**TÂCHE À RÉALISER**. D'après le texte sur l'aide au développement du Sahel, quel montant la BAD s'est-elle engagée à verser lors de la conférence de Bruxelles pour la période 2013-2014 ?

**TEXTE DU DOCUMENT**.
##############################

Dans la même foulée, le commissaire européen au Développement Andris Piebalgs, indiquera que l’Union européenne a déjà débloqué le quart des engagements pris à la conférence de Bruxelles à notre pays. Les travaux d’infrastructures financés par l’UE, particulièrement la route Niono-Tombouctou, reprendront bientôt. « Pour soutenir le développement de la région, l’UE à travers le 11ème Fonds de développement (FED) fournira 5 milliards d’euros à six pays de la région dont le nôtre n.
Le président de la Banque africaine de développement, Donald Kaberuka a quant à lui rappelé les initiatives de son institution en faveur de l’alimentation en eau potable et de l’assainissement en milieu rural ainsi que de la Facilité africaine de l’eau. Depuis 2003, la BAD a fourni l’accès à l’eau potable à près de 6 millions de personnes au Burkina Faso, au Tchad, au Mali et au Niger, sans compter les autres pays du Sahel. Dans le domaine agricole, la BAD a mobilisé durant la dernière décennie un financement global d’environ 675 millions d’Unités de Compte (plus de 1 milliard de dollars) dans plusieurs projets et programmes au Sahel. En outre, pour faire face à la crise alimentaire qu’avait connue la région, la BAD a mobilisé des aides d’urgence pour faire face à certaines situations critiques au Tchad, au Sénégal, en Gambie, en Mauritanie et au Mali, pour un montant cumulé de 4,7 millions de dollars.
Au Mali, la BAD possède un portefeuille actif de plus de 100 milliards de francs CFA. Lors de la conférence de Bruxelles, elle s’est engagée pour un montant de 240 millions d’euros pour la période 2013-2014. Donald Kaberuka a assuré l’engagement de son institution à soutenir tous les projets de développement de notre pays.

##############################

**DONNÉES FOURNIES**.
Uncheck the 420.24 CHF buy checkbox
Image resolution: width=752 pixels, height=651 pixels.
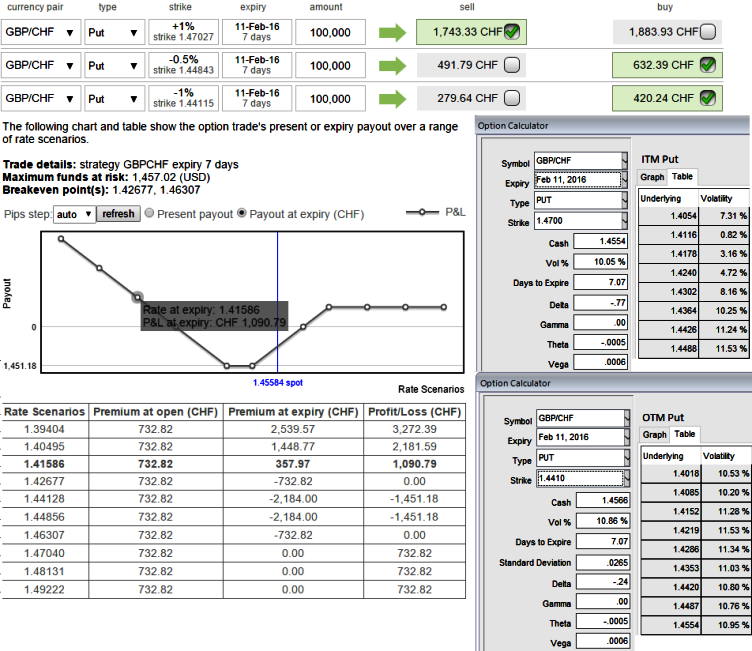708,99
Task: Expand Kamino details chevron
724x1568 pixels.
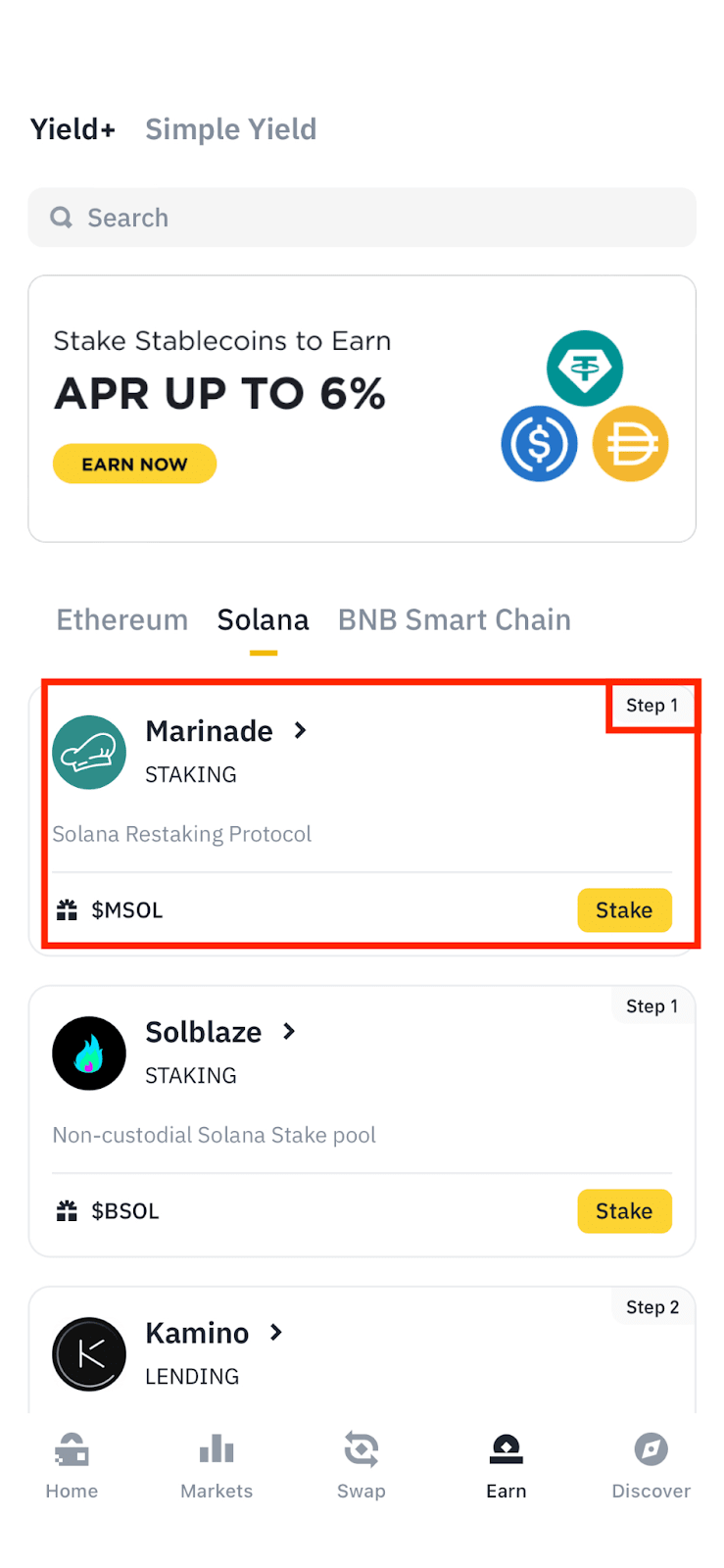Action: click(x=276, y=1333)
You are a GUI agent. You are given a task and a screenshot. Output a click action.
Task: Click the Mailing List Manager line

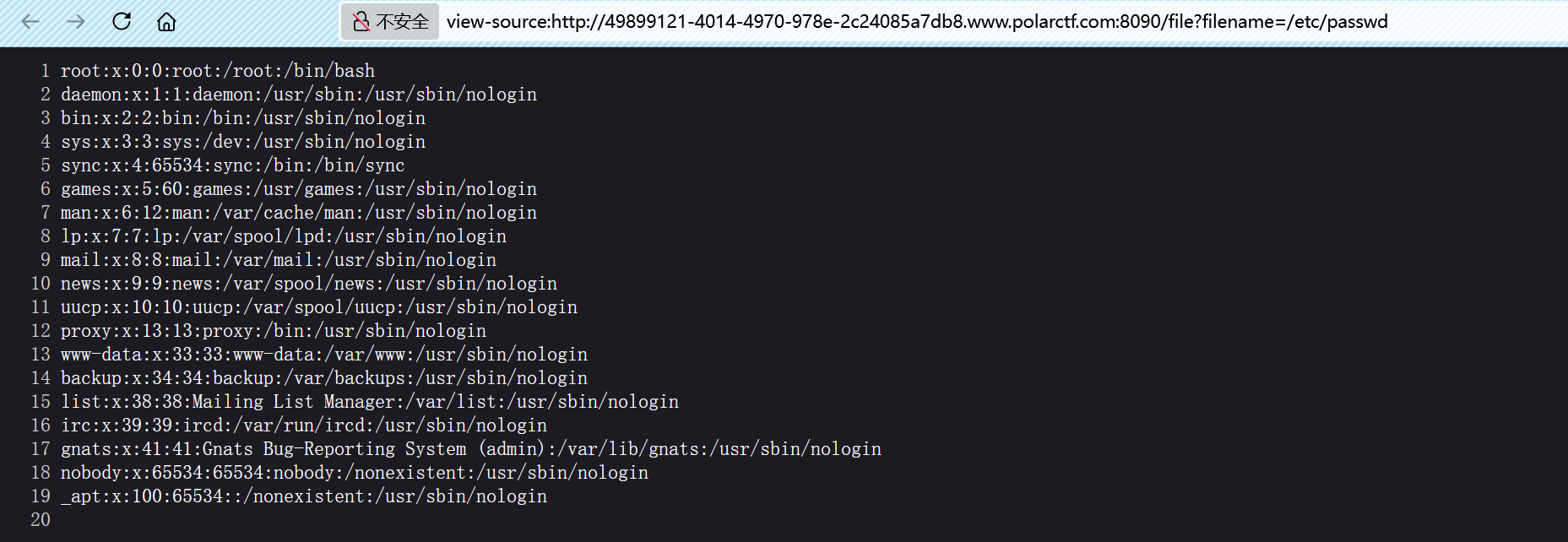[369, 402]
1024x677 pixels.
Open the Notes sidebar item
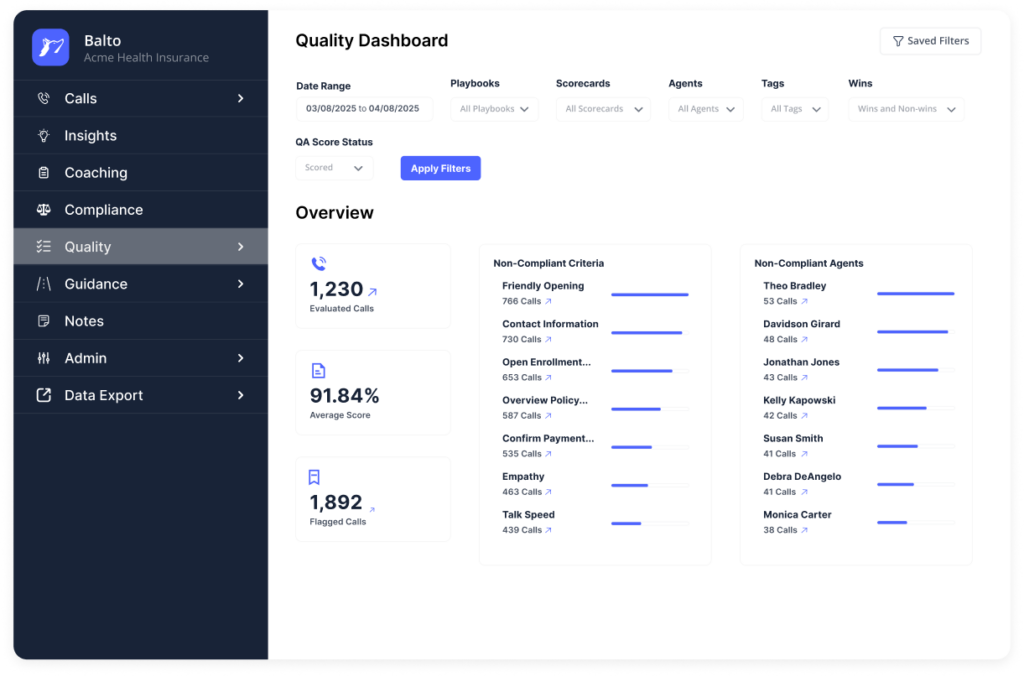(84, 321)
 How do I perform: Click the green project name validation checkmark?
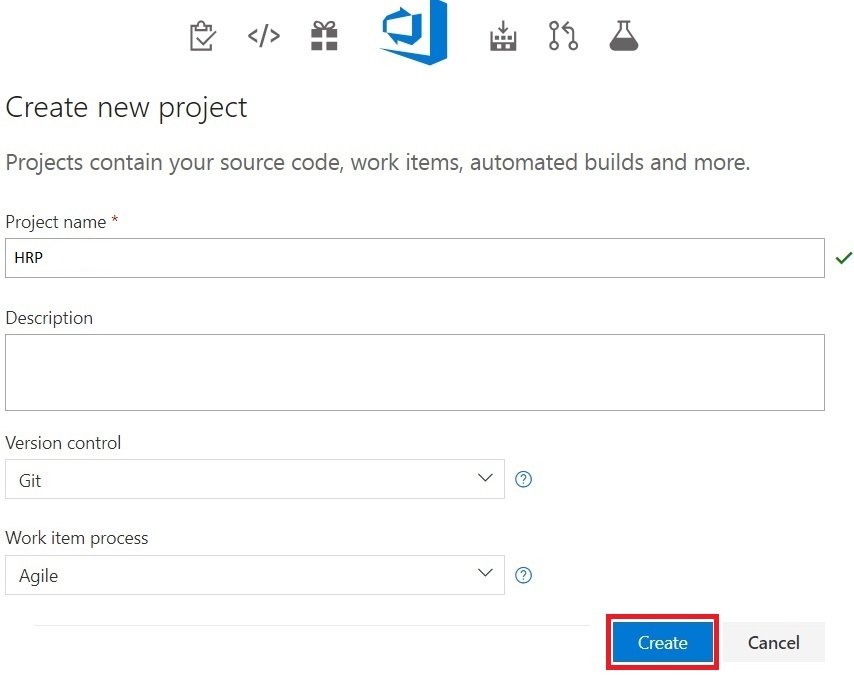point(843,259)
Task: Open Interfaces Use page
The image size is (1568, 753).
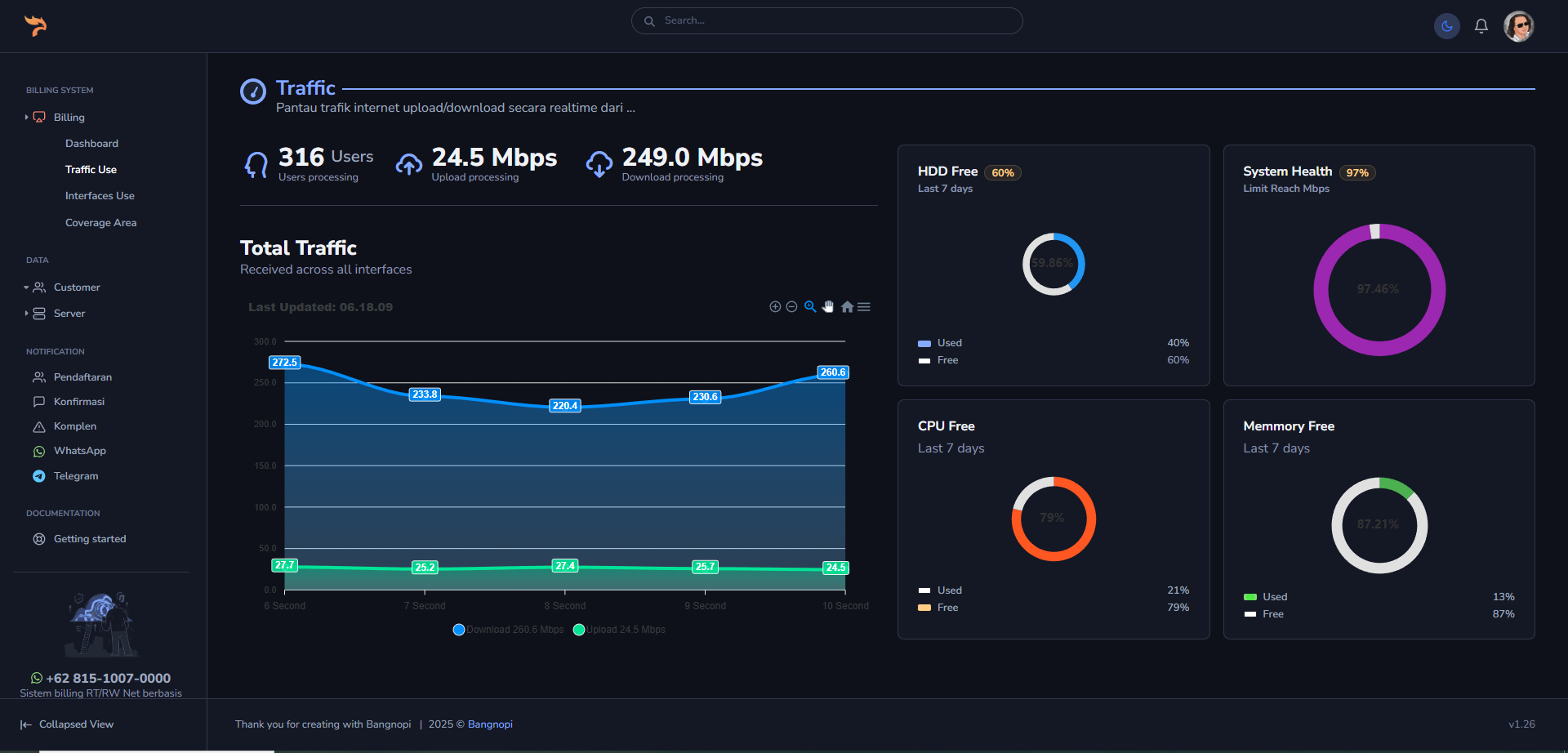Action: pyautogui.click(x=100, y=196)
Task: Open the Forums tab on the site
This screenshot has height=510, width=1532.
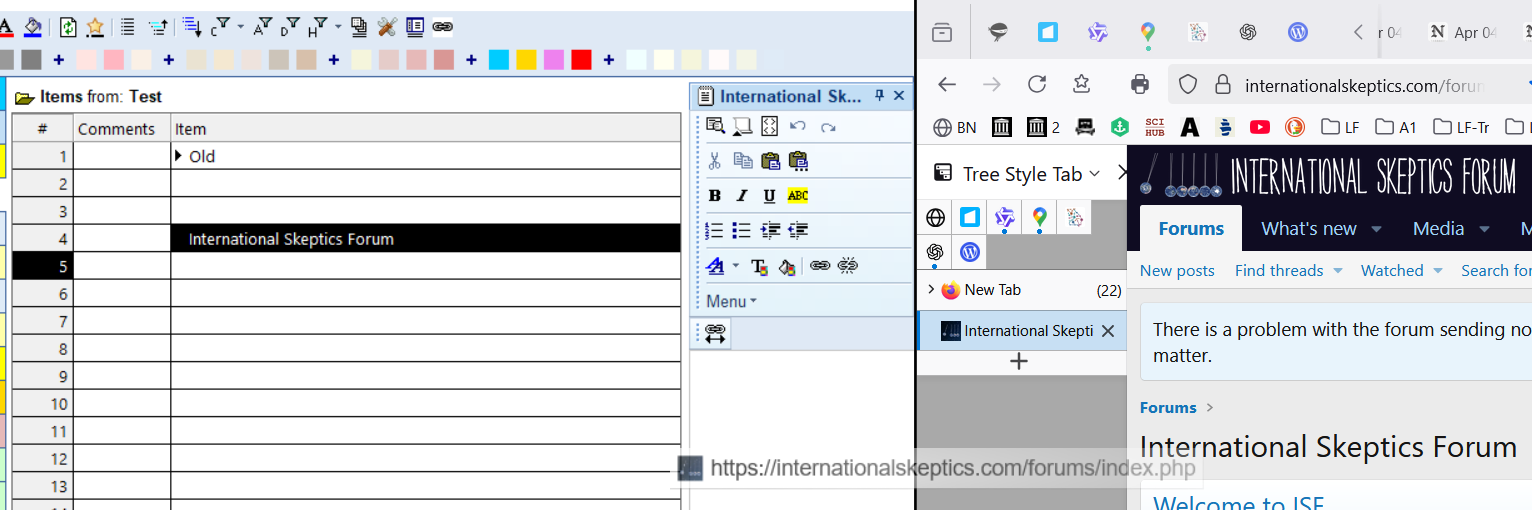Action: click(1190, 229)
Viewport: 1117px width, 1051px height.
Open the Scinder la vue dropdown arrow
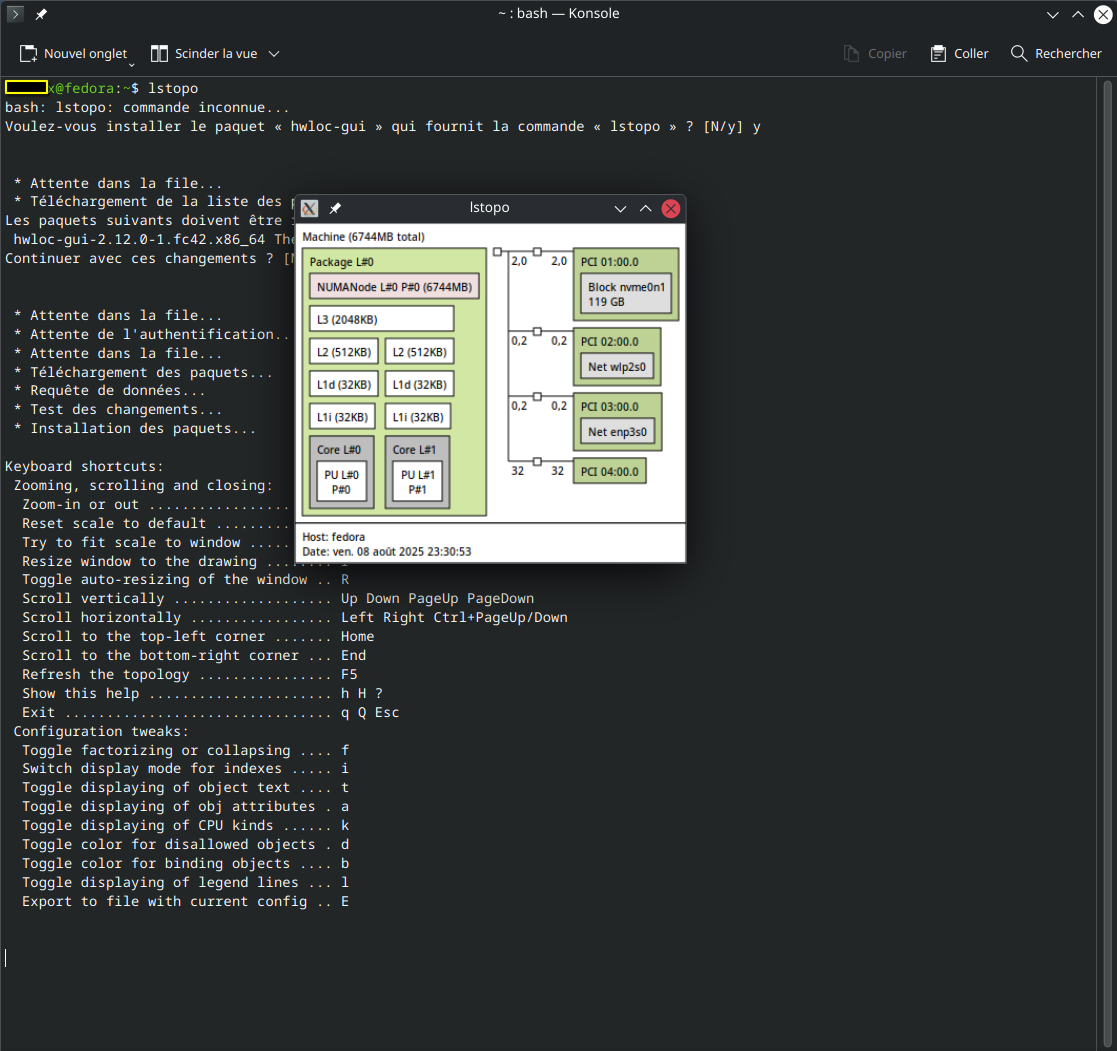[x=274, y=54]
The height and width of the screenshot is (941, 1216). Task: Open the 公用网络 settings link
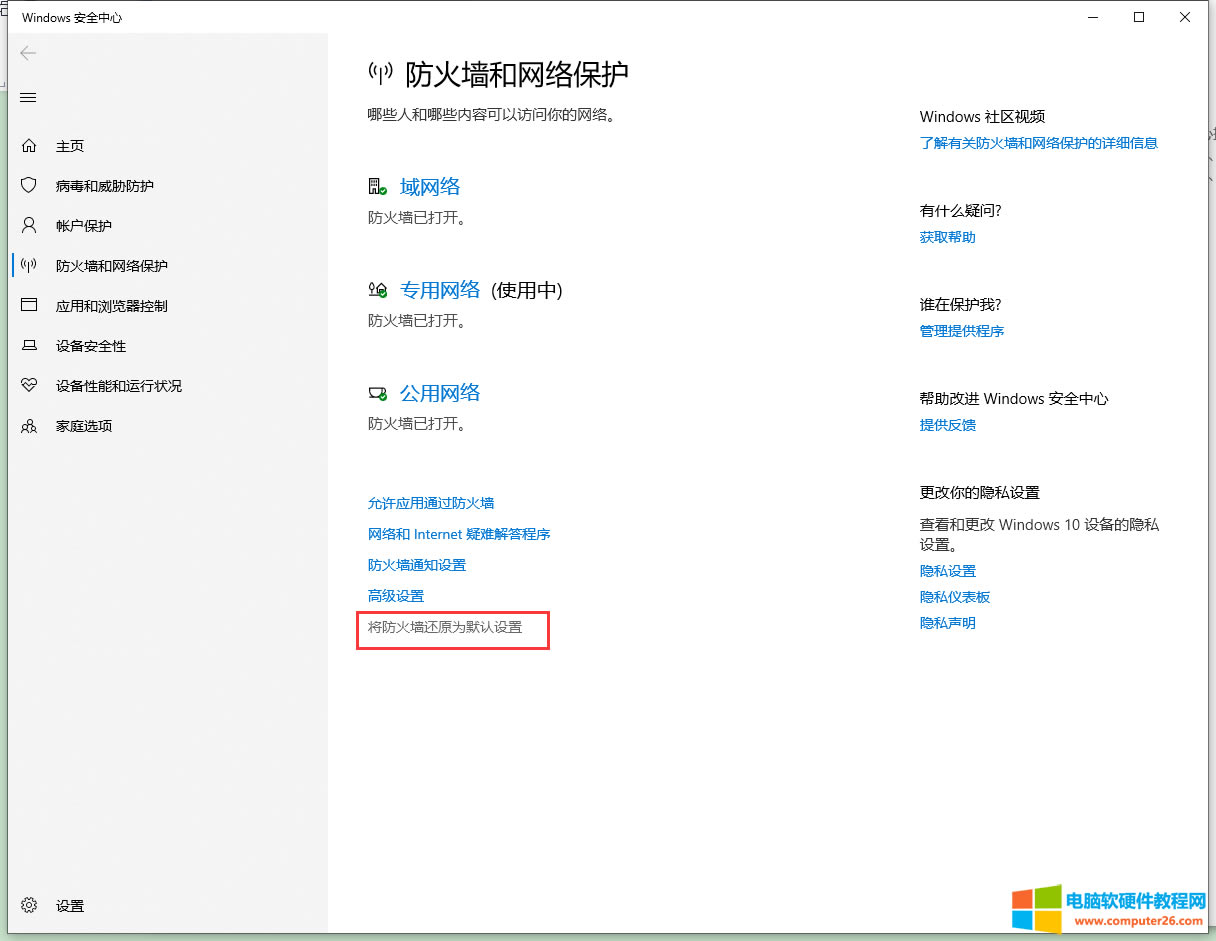(440, 393)
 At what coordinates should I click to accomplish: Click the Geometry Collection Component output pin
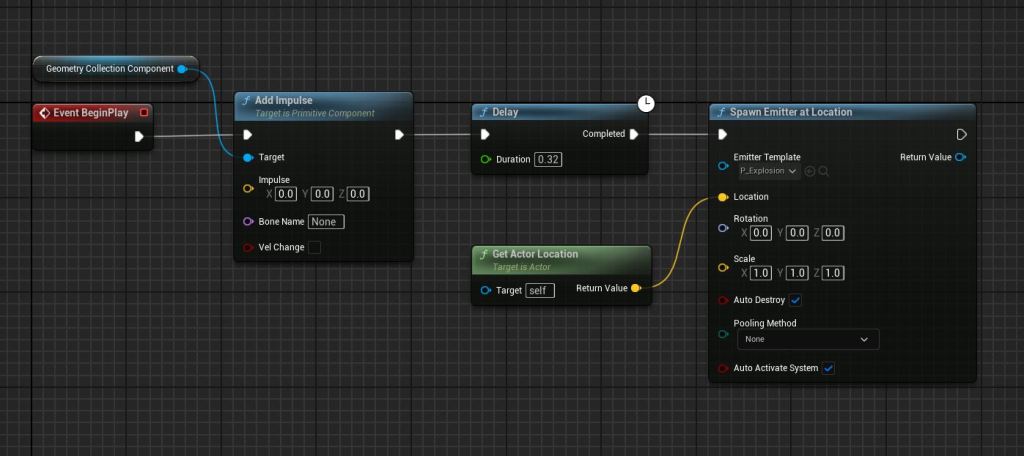click(x=182, y=69)
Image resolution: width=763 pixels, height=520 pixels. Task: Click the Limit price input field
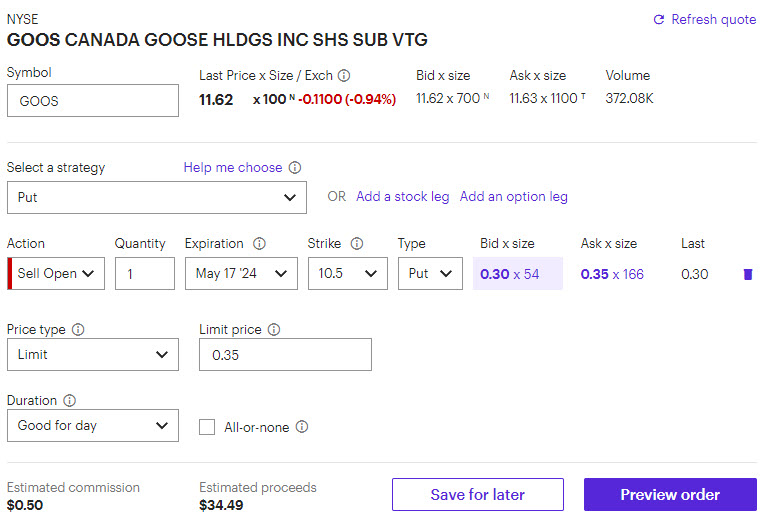coord(285,354)
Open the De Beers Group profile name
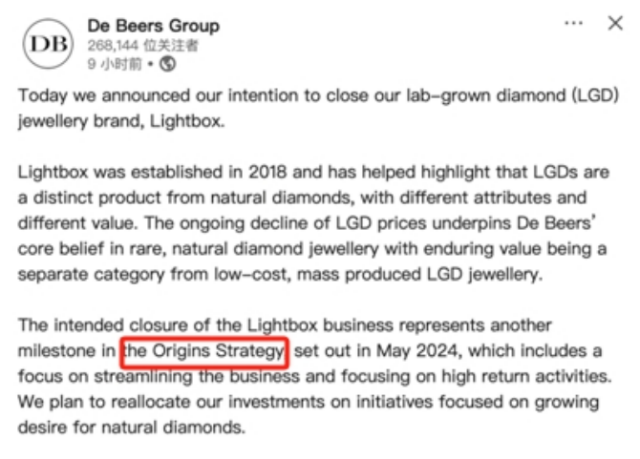This screenshot has height=459, width=640. tap(153, 26)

##############################

**SOLUTION PROPOSÉE**. 240 millions d'euros.